Recent American College of Obstetricians and Gynecologists guidelines suggest ‘30 min or more of moderate exercise a day on most, if not all, days of the week’.17 The few existing studies focusing on running in pregnancy have investigated small groups of experienced athletes limiting their power to detect important effects in the increasingly diverse group of women running during pregnancy.16 23 Participants in our study were more representative of the range of abilities of women in the general running population—their 5 km times ranged from 15 to 50 min (parkrun.org.uk)—and as a result, the findings are generalisable.

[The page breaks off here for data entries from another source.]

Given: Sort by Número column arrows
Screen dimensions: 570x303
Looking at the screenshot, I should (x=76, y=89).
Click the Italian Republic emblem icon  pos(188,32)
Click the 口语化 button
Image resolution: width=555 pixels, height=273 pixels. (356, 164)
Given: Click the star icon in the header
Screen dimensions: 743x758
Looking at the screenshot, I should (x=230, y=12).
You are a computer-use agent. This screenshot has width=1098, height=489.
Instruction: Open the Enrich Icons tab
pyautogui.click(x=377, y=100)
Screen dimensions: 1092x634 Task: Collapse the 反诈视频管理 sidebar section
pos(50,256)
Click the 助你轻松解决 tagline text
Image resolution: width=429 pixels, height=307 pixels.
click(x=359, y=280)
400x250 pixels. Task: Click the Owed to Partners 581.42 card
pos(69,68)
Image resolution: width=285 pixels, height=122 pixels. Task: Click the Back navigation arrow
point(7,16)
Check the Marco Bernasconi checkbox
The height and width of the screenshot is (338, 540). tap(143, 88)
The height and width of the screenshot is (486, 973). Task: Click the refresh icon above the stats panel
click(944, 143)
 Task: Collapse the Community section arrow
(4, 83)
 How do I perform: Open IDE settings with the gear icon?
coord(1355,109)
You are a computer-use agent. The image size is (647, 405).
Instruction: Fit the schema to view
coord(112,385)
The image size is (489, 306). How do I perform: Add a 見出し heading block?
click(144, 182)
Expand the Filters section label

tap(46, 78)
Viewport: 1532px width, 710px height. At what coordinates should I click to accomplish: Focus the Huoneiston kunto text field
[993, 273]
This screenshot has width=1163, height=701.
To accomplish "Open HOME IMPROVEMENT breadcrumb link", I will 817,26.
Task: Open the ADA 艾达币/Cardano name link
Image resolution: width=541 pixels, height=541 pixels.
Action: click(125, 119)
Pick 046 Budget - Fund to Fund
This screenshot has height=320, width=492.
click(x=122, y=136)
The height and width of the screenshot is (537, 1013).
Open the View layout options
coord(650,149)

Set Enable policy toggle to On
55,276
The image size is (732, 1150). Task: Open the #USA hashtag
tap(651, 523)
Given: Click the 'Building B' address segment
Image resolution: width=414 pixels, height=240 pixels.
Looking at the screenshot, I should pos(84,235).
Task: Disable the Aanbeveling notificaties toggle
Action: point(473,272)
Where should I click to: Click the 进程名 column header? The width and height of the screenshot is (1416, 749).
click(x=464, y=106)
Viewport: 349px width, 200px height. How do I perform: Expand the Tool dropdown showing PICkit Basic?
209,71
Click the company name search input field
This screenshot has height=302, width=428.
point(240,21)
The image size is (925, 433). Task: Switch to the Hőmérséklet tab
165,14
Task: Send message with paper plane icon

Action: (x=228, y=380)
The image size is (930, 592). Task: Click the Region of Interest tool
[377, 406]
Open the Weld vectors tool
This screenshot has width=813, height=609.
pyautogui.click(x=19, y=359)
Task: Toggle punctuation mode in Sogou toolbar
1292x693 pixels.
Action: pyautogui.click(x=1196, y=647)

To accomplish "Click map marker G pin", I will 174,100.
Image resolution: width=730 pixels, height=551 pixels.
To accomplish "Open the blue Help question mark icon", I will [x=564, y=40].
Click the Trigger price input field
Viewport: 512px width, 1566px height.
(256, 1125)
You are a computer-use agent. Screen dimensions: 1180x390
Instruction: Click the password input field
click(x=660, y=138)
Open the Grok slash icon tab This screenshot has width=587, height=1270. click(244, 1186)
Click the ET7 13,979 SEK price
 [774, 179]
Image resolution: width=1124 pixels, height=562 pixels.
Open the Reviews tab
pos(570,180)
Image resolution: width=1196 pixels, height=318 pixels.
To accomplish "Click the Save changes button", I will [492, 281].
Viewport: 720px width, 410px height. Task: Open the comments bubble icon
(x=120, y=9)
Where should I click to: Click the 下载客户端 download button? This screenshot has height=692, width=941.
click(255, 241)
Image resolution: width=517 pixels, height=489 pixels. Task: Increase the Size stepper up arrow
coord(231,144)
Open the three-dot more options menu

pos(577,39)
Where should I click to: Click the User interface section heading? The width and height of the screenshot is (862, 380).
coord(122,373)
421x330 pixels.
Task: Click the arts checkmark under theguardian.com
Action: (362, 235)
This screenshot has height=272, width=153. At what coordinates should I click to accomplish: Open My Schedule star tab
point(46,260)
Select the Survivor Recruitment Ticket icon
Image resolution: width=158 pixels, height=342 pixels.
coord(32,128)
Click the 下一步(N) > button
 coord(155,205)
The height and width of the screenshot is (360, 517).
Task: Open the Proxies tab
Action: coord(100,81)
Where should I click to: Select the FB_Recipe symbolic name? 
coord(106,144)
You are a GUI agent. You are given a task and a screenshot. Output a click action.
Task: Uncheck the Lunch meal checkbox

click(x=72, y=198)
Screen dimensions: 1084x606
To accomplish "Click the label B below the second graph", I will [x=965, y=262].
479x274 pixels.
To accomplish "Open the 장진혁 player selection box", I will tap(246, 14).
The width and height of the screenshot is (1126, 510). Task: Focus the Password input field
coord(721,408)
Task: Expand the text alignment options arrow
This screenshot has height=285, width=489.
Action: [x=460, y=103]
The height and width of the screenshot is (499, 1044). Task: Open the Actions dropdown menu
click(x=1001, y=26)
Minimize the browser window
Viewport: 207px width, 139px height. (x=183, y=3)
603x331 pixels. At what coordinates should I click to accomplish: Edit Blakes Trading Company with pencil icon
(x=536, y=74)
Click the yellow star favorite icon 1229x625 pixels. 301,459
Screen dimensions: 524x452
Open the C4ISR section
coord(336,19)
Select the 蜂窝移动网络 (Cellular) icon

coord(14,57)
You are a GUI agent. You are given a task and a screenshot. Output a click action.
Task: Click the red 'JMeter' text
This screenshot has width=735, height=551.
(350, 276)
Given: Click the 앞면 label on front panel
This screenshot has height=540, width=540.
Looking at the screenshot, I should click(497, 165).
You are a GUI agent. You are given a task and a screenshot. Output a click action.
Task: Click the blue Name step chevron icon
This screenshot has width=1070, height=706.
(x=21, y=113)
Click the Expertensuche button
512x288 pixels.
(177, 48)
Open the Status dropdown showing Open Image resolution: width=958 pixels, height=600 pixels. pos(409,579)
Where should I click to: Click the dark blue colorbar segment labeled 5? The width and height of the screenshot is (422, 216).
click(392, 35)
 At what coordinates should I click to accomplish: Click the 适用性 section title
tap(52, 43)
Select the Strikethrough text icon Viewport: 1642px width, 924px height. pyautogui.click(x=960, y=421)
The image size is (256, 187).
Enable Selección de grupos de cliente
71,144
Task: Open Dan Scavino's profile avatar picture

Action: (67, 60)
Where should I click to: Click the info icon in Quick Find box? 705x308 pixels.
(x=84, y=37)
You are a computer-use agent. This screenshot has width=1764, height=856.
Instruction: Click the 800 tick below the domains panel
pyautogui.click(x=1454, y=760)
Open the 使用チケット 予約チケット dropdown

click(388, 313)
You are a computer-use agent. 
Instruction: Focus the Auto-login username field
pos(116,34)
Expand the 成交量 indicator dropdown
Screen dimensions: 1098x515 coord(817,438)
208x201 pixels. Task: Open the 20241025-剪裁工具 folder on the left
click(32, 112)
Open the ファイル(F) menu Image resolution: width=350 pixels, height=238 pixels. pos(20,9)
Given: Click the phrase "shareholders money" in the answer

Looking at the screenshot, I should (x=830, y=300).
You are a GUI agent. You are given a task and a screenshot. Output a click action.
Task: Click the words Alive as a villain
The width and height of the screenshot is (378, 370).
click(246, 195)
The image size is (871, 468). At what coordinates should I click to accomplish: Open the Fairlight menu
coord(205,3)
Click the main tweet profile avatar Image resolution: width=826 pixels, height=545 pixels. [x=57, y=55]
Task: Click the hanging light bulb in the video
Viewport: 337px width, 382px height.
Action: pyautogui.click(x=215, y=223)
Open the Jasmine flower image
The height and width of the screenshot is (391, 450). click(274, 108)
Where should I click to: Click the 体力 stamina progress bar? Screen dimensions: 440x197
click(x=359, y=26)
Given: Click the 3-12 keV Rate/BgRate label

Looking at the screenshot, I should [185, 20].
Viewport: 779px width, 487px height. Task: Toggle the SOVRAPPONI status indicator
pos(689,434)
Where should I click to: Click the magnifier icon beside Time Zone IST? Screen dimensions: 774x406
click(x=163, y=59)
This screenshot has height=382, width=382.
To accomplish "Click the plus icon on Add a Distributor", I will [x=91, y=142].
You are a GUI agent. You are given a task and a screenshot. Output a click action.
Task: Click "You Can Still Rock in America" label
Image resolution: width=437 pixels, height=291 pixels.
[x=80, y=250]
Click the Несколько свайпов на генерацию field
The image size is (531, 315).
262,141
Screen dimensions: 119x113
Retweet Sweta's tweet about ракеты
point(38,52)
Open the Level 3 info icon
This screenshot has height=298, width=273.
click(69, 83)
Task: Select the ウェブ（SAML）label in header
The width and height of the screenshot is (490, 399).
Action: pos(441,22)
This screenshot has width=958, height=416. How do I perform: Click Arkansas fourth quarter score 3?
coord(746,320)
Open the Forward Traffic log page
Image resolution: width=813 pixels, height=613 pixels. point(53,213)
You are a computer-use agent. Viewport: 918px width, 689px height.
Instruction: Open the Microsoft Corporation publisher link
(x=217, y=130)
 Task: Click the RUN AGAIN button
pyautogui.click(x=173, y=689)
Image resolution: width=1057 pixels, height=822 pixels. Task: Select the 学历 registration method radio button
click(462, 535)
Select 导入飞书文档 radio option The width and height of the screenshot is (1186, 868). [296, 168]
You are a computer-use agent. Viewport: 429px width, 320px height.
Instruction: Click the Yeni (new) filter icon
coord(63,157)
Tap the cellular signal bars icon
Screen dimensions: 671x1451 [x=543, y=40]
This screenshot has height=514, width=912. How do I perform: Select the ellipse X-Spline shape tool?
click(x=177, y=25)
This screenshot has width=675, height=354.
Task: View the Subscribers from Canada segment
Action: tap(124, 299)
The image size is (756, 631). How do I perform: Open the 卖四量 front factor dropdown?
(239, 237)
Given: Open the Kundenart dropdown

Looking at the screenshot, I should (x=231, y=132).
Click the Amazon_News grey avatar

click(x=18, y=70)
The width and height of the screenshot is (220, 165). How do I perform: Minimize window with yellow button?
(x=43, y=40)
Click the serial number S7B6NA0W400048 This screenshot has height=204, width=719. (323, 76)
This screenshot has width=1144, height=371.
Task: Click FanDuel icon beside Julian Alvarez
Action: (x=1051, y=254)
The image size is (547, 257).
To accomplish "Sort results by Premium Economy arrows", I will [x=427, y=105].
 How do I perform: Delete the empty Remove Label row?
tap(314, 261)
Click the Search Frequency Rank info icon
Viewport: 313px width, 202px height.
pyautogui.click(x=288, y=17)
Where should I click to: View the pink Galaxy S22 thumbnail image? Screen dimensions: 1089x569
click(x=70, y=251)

Conclusion and areas for further work
As more women are running, and many of them are of reproductive age, advice specifically about running and the effects it may have on their pregnancy is welcomed. On balance, on the basis of these findings and previous work, women who want to continue running during pregnancy can be reassured by their obstetricians that it will not affect the birth weight of their baby significantly or increase the likelihood of a preterm delivery. To further explore the effects of recreational running on birthweight centile and gestational age at delivery, as well as assisted vaginal delivery rate, a prospective analysis should ideally be carried out, where women are randomly allocated to not run during pregnancy or to different running regimes. Consideration would need to be given to the well-recognised challenge of recruiting pregnant women to clinical research, particularly that which involves randomisation to an intervention.24
Contributors KK analysed the results and wrote the paper. MH designed the survey, distributed it among study participants and reviewed the draft paper. NLH was involved in the initiation of the idea for the study, analysis of results and writing of the paper. PTS designed and conducted statistical analysis and revised the draft paper. AHS devised the idea for the study and coordinated planning, analysis, reporting of results and was involved in writing the paper. He is guarantor.
Competing interests None declared.
Ethics approval The Health Research Authority decision making tool advised that NHS Research Ethics committee approval was not needed. Guy’s and St Thomas’ NHS Foundation Trust Research and Development Department confirmed that trust approval was not required for this work.
Data sharing statement All authors had full access to all of the data (including statistical reports and tables) in the study and can take responsibility for the integrity of the data and the accuracy of the data analysis.